Anyway, on Wednesday I got to see both the Atlantic Ocean and the Pacific in a single day. While transcontinental flights are now so common that almost no one bothers to call them transcontinental anymore, I still think it is pretty cool. At the end of our trip to New York we took off from JFK which, like most other infrastructure in New York City, seems to be much too big, old, and held together by a combination of rust and duct tape to actually survive the traffic it handles. The flight landed at Long Beach, CA, and its airport provided a stark contrast in that regard.
It is not the smallest airport I’ve been in by a long shot, but I was seriously amused by juxtaposing its two small terminal buildings with the picture of gargantuan LAX just a few miles away. But irregardless of the structures the airplane parked at, I was still a little bemused by the notion that the bright water surrounding it was the same phenomenon but so far from the same source seen six hours ago.
On a completely different note, I was gratified to find TV channels available on our flight and watch the presidential debate. If for some reason you are not registered to vote or are ambiguous about voting, get in gear. This is very, very important.
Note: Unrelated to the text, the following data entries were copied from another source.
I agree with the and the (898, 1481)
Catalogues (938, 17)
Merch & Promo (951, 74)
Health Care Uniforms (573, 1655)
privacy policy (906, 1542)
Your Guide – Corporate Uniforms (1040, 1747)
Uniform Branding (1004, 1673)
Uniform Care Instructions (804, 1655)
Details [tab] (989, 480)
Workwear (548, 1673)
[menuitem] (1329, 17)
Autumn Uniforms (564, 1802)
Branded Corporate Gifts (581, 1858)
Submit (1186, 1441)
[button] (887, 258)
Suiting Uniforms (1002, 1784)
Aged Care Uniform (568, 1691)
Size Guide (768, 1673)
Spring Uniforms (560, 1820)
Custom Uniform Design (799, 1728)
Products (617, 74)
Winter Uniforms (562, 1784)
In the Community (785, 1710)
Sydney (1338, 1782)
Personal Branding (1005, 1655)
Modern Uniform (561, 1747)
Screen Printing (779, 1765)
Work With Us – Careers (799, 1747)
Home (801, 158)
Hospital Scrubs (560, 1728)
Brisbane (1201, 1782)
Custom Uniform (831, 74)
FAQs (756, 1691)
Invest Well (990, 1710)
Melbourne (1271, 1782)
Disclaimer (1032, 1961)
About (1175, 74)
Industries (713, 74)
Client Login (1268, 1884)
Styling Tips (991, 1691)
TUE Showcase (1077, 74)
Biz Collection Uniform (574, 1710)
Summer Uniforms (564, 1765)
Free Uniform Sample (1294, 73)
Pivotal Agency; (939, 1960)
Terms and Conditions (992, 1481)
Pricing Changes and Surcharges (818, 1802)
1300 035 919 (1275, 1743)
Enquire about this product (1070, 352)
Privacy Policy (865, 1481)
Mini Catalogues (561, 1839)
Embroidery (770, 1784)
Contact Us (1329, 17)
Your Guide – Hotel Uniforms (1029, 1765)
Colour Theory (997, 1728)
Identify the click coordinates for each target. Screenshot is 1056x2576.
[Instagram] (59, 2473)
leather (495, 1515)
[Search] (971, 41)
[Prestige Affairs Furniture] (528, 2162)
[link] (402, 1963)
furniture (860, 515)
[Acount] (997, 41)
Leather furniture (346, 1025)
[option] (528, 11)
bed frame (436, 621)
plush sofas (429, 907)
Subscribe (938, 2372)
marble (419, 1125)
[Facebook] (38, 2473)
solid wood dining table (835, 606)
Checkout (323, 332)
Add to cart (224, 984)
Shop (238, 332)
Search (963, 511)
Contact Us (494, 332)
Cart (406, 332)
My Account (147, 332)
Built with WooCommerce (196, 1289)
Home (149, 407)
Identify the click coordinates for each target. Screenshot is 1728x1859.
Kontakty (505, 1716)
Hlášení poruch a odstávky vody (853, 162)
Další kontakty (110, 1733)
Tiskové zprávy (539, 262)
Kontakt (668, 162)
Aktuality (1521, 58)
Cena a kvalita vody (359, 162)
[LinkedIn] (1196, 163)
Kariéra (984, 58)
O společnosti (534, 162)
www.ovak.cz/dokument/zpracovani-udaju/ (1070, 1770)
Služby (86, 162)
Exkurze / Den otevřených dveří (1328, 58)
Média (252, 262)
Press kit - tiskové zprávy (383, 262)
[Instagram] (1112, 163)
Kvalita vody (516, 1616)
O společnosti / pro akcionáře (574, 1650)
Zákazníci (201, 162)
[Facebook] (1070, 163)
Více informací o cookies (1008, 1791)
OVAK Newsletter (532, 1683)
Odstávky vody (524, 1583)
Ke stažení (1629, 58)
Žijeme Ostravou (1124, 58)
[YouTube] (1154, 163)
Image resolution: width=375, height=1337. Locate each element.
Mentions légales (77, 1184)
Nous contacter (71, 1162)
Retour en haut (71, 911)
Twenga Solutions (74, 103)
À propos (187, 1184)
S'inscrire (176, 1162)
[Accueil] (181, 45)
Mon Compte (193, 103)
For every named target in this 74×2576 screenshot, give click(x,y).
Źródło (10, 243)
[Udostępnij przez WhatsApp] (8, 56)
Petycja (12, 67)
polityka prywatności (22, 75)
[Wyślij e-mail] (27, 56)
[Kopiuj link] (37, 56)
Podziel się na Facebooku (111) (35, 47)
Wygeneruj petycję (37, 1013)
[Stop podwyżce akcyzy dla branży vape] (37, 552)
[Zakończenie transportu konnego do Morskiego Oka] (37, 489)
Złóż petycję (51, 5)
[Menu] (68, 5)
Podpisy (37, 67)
I’d just like to clear up one point that has gone unaddressed, though. As someone who lived in Alaska for six years and am married to a native-born Alaskan, I am not in the least troubled by anyone’s membership in the Alaska Independence Party. While I wouldn’t use the word respectable to describe anyone in Alaska politics, and inasmuch as the entire state is one big fringe group, one of my roommates had an AIP bumper sticker on his fridge for many years. And truly, while Alaska does not have the strong political and cultural motivations for independence that Hawai`i does, they do have a case for finanicial independence that makes Quebec horribly jealous. The Alaska Independence Party is a venerable, if not particularly viable, institution in Alaska, and I leave it to you, kindly readers, to decide for yourselves what you think of a group whose slogan at one time was ‘Yankee Go Home.’